I tried below code but it takes lot of time and is not giving proper value in the o/p

Code:
Code:
file="/opt/sdp/.nikhil/PWD/beta.txt"
while read -r line; do
    count=`grep -wi $line /opt/sdp/.nikhil/PWD/alpha.txt|wc -l`
echo $line "|" $count >>  opfile.txt
done < "$file"

o/p i'm getting is incorrect as it is only having aline but it is incrementing the count to +1 in even ALINE BANG of my o/p as shown below which is incorrect similar case with bang on morena as well

Code:
Code:
ALINE | 1
ALINE BANG | 1
B ON A | 0
B.B.V.A. | 0
BANG AMER CORG | 1
BANG ON MORENA | 1
BANG ON MORENAIC | 1
BANG ON MORENAICA | 1
BANG ON MORENAICA CORP | 1
BANG ON MORENAICA N.A | 1

# 2  
Old 06-23-2016
The following fixes a few issues
Code:
file=beta.txt
while read -r line
do
   count=`grep -wic "$line" alpha.txt`
   echo "$line | $count"
done < $file > opfile.txt

It still does PARTIAL matching of ALL fields.
That means if "ALINE BANG" matches, "ALINE" matches also.
If you would restrict the search to a fixed field, to full field matching, to case sensitive matching, ..., all this can help to make it faster.
# 3  
Old 06-23-2016
How about
Code:
grep -oif file1 file2 | sort | uniq -c

# 4  
Old 06-23-2016
Rudi,

Thanks for that, it works fine for the smaller number of files, with huge files size varying in 5-6 GB, performance dips gradually.
Is there any alternate approach?

MadeinGermany -- Thanks :-)
# 5  
Old 06-23-2016
Does performance actually get worse? Or does it just take 100,000x longer to process a 100,000x larger file? About how many matches are you expecting?
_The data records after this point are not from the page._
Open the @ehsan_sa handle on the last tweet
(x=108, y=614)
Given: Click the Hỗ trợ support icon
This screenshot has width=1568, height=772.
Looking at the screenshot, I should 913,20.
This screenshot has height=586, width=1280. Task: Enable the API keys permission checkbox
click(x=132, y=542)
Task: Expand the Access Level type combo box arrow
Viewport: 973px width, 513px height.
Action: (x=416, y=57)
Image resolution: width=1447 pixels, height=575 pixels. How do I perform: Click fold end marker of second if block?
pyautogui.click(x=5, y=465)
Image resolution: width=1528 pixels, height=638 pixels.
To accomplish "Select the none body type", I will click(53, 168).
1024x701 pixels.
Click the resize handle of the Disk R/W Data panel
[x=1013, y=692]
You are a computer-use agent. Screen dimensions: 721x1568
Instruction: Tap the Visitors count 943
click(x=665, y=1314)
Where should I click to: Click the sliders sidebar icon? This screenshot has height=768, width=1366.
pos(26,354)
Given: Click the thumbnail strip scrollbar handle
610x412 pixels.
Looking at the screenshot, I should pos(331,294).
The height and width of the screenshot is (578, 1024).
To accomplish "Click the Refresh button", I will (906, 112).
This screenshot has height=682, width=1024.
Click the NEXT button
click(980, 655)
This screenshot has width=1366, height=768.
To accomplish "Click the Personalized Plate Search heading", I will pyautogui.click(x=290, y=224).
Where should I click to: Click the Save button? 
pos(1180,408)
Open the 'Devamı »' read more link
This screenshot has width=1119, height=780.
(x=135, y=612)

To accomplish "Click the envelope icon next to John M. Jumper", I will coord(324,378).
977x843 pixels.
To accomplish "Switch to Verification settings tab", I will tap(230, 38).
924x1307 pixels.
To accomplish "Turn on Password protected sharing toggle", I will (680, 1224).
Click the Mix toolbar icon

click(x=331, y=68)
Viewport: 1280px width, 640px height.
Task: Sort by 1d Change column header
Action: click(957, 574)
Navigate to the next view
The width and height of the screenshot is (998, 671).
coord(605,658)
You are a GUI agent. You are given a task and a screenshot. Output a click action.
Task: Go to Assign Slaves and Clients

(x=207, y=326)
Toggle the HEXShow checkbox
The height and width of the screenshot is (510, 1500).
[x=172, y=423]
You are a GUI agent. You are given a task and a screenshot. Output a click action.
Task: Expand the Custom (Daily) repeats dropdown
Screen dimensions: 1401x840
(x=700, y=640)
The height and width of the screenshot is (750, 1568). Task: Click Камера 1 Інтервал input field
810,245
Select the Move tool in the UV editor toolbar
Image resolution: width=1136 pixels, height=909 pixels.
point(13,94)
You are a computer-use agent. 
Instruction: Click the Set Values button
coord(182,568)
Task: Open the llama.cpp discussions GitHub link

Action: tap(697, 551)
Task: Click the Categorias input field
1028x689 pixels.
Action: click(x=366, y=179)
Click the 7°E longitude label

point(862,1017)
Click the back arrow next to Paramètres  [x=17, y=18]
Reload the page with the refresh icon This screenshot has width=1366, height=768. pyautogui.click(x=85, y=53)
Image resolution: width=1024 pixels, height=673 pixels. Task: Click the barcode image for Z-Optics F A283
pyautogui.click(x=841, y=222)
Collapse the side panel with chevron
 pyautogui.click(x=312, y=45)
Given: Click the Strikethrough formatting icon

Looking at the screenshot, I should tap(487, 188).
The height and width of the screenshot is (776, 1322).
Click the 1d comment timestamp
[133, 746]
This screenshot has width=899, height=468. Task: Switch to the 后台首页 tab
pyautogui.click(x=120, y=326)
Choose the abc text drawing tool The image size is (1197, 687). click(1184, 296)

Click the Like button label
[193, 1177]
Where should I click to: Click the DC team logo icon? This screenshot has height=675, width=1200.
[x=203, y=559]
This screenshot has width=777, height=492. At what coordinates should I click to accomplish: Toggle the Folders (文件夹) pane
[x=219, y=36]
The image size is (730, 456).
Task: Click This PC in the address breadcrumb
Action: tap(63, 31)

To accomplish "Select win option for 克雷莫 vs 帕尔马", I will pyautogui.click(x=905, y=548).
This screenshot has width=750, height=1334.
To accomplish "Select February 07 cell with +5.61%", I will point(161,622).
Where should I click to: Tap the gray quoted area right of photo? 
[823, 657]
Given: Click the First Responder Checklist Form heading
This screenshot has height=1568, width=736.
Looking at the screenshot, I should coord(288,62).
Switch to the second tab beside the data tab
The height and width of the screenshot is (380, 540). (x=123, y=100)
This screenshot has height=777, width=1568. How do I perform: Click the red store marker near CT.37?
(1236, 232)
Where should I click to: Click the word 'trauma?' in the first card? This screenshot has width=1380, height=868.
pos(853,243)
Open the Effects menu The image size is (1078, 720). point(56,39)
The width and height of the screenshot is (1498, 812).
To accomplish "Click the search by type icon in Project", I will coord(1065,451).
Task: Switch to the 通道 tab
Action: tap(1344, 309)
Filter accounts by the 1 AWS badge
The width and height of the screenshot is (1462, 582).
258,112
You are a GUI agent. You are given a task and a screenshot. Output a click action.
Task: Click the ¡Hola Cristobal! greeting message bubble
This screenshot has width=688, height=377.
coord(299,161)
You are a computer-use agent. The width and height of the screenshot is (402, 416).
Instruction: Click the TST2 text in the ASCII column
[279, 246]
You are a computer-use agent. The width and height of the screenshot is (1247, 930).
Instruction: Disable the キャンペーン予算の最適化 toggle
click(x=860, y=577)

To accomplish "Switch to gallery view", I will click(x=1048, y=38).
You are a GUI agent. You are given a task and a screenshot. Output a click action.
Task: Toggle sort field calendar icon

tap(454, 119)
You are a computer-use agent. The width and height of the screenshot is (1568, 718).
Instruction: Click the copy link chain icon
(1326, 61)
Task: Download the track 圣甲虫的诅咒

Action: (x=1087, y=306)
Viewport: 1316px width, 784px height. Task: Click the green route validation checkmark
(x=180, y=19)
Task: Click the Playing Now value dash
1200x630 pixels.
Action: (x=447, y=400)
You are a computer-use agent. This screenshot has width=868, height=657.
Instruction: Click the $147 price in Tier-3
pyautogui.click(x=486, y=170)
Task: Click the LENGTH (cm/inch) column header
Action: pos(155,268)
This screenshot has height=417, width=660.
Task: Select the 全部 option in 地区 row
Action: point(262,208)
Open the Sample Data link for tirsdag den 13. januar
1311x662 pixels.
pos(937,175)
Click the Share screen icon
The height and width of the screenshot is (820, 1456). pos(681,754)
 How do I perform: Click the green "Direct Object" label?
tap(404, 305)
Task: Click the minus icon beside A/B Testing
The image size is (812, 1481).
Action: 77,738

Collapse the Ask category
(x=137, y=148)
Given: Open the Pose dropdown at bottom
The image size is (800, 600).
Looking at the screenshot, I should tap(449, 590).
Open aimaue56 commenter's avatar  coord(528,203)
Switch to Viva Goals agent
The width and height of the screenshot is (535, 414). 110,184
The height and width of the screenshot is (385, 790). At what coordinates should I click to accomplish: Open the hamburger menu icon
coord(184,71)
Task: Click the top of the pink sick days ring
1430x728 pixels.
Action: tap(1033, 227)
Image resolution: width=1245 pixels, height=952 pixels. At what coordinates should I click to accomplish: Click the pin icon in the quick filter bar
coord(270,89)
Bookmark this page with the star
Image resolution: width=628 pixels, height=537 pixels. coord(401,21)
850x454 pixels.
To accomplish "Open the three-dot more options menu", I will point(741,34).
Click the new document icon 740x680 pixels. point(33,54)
There are memory-heavy ways to do it faster, but they're not really applicable to massive files. You could try divide-and-conquer: Run as many simultaneously as your CPU and disks can easily handle, sort their output individually, then merge them in one final step.
This User Gave Thanks to Corona688 For This Post:
# 6  
Old 06-23-2016
If the patterns are always fixed strings the usage of fgrep or grep -F may result in a HUGE Performance Boost.

If possible, run fgrep without -i. That'll get you another Performance Boost and also put LANG=C before the fgrep command, which should speed up things a little too.

Sidenote

There was a scripting task request in the german linux forum(www.linuxforen.de) here: Linuxforen.de Thread regarding fgrep

The task was similar. The big file had 5.000.000 lines (300 MB). The smaller file had 100.000 lines (3 MB). The results:

  • Winner fgrep: 7 Seconds
  • extremeley optimized lua script: 8,6 Seconds
  • awk-Script: ~97 hours (obviously the great awk-hackers here would get a whole lot more out of awk)
  • regular grep: stopped after 45 Minutes runtime and 12 GB RAM-Usage
I think the situation is not so far away from this situation here. I suppose the smaller file here is a lot smaller, so the task will not be as cpu-intensive as the other one but this task has a lot more to read(5-6 GB as said by the nikhil).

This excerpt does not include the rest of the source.